Page excerpt ->

Mountain range in Greece

Cithaeron or Kithairon (Κιθαιρών, -ῶνος) is a mountain and mountain range about sixteen kilometres (ten miles) long in Central Greece. The range is the physical boundary between Boeotia region in the north and Attica region in the south. It is mainly composed of limestone and rises to 1409 m. The north-east side of the range is formed by the mountain Pastra.

The range was the scene of many events in Greek mythology and was especially sacred to Dionysus. In Euripides' Bacchae, Dionysus carries out his dances and rites with his bacchants, his priestesses, on Cithaeron. Oedipus was exposed on the mountain, while Actaeon and Pentheus were both dismembered on its slopes. It was also the place where Heracles or Alcathous hunted and killed the Lion of Cithaeron.

In historic times, the mountain acted as a backdrop to the Battle of Plataea of 479 BC and was the scene of much skirmishing before the battle itself. In later times, fortifications were built both at Plataea and Erythrai as the mountain formed the disputed natural border between Athens and Thebes.

The people of Plataea also personified the mountain as their primal king: "But the Plataeans know of no king except Asopus and Cithaeron before him, holding that the latter gave his name to the mountain, the former to the river". In one tale, Cithairon was said to have engaged in a singing contest against Helikon, which was judged by the Muses. Cithairon won the contest and was adorned with garlands by the Muses, and Helikon became so angry due to his defeat that he smashed one of the large rocks on his slopes.

In the Middle Ages, the village of Myoupolis on its slopes was the site of a monastery founded by Meletios the Younger.

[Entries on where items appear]

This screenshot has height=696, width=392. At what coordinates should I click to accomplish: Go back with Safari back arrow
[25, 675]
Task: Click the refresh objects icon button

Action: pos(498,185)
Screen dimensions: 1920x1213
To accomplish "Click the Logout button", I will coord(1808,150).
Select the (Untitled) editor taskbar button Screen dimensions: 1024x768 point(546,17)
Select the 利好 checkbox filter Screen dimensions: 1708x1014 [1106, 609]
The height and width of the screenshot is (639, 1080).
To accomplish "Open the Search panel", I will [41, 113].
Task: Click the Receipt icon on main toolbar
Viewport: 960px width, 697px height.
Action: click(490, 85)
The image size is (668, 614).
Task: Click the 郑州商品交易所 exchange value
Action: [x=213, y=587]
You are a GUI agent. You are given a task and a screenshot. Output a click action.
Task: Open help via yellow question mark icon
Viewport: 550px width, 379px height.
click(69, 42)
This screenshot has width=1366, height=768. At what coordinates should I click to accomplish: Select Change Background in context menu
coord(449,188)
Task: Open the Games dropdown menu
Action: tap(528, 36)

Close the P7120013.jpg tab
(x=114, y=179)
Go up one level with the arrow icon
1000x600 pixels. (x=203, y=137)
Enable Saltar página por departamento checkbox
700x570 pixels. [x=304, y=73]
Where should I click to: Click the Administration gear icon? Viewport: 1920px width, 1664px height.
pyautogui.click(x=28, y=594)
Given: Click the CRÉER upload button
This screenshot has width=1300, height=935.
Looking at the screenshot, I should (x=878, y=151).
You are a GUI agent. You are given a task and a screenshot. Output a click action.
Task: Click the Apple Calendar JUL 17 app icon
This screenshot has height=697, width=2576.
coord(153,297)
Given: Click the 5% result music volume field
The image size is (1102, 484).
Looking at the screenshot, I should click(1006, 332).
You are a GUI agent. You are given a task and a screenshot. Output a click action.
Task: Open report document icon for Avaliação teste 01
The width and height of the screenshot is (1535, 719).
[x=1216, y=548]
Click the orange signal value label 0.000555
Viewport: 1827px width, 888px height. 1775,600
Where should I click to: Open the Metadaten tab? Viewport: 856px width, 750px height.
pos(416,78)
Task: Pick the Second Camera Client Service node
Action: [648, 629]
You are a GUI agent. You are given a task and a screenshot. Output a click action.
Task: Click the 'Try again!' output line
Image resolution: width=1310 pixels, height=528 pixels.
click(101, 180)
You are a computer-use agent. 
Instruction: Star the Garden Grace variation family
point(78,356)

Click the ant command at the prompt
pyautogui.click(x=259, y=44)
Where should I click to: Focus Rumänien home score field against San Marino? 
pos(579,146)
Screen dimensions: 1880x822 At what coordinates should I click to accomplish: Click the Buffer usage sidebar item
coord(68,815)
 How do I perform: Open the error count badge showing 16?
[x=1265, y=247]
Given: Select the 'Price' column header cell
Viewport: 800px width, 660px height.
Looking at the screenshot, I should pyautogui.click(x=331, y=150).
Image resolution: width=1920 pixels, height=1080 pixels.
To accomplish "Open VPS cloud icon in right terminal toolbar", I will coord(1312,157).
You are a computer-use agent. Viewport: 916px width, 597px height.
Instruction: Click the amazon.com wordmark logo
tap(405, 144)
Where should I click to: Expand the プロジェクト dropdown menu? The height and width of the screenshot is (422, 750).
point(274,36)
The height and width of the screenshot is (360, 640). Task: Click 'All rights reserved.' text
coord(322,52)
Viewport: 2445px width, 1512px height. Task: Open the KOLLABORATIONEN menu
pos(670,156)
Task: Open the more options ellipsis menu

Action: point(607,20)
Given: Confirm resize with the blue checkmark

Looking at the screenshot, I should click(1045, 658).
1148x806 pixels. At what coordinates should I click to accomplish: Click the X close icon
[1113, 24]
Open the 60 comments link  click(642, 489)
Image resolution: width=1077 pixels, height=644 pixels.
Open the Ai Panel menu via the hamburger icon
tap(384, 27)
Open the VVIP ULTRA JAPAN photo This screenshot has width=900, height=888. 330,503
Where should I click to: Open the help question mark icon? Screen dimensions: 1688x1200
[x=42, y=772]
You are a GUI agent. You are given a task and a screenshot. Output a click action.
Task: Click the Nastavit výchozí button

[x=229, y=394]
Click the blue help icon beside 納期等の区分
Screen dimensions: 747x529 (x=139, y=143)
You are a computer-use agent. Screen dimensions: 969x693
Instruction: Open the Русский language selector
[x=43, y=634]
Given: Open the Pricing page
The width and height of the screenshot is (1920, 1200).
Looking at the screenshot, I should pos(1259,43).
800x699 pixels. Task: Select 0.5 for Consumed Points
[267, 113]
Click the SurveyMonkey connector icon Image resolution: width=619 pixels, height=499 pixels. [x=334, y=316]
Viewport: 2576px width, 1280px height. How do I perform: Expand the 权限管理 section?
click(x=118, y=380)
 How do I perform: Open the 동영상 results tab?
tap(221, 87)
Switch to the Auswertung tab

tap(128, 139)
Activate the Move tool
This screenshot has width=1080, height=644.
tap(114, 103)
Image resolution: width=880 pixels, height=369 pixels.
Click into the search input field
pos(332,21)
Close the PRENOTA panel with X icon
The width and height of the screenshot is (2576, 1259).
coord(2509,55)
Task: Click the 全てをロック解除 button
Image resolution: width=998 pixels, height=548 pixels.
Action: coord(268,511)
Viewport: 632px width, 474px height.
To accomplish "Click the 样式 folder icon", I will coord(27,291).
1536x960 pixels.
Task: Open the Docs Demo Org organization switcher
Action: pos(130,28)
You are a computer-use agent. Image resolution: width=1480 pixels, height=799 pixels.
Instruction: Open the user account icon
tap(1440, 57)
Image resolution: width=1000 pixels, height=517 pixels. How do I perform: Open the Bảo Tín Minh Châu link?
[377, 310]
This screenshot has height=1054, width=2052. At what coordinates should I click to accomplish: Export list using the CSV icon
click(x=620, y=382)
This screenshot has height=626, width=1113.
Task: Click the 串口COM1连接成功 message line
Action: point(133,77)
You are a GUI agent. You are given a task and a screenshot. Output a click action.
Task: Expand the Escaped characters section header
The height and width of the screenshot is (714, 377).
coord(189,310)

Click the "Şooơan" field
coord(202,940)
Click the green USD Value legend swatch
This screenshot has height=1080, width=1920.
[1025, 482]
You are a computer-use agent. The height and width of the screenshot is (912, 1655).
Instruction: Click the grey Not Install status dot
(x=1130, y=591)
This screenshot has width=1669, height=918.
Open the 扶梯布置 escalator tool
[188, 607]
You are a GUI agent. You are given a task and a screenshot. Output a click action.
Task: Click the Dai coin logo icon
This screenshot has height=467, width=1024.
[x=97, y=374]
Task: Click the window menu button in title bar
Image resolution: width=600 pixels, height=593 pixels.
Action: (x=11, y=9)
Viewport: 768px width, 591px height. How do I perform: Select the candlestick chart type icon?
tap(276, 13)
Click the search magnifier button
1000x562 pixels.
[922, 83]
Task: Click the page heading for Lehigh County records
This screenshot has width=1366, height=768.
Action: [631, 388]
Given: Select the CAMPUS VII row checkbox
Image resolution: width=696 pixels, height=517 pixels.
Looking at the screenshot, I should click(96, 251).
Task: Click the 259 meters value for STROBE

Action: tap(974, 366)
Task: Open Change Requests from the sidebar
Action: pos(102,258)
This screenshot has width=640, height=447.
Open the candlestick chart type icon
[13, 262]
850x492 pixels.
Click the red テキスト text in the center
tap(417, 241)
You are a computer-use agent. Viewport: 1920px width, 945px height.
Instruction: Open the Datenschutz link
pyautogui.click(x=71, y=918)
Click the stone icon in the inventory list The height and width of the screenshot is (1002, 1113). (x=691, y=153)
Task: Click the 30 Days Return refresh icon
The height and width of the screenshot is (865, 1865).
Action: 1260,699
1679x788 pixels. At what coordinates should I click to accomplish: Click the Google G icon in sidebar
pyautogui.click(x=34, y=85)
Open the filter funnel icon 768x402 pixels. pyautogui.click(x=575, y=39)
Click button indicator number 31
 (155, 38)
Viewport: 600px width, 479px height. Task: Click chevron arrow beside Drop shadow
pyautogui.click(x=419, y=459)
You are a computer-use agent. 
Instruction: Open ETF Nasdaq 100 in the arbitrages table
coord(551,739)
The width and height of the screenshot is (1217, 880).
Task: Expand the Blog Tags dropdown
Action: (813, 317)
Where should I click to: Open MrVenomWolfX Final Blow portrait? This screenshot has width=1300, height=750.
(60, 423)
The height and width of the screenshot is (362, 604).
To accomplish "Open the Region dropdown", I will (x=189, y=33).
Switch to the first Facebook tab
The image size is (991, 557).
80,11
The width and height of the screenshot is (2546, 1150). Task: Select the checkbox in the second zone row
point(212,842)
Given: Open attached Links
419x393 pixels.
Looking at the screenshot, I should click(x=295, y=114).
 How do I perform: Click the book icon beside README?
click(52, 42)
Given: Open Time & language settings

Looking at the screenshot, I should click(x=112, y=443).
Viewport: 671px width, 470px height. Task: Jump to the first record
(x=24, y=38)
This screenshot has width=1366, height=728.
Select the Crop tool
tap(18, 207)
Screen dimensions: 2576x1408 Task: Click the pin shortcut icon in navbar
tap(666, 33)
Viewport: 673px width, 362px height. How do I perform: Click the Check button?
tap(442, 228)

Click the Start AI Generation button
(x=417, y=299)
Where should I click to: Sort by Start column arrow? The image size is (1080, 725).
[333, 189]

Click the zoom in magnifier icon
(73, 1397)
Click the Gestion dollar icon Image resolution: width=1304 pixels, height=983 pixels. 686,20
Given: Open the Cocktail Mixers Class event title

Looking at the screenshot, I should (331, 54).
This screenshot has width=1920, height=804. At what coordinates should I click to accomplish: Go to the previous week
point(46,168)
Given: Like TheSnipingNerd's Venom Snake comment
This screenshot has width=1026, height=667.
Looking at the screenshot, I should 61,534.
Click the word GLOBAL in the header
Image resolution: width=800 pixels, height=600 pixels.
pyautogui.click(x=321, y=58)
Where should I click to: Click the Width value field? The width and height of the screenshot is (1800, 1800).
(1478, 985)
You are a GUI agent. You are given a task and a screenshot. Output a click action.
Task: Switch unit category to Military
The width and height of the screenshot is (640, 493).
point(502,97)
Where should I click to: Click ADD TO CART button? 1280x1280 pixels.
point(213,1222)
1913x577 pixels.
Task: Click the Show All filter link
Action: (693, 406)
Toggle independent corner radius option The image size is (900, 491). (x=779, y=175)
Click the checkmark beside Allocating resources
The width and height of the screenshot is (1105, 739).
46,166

Work required -> In the Cithaeron text, the paragraph beginning "The range was the scene" names figures who were exposed, dismembered, or went hunting on the mountain. List all of them.

Result for this exercise -> Oedipus, Actaeon, Pentheus, Heracles, Alcathous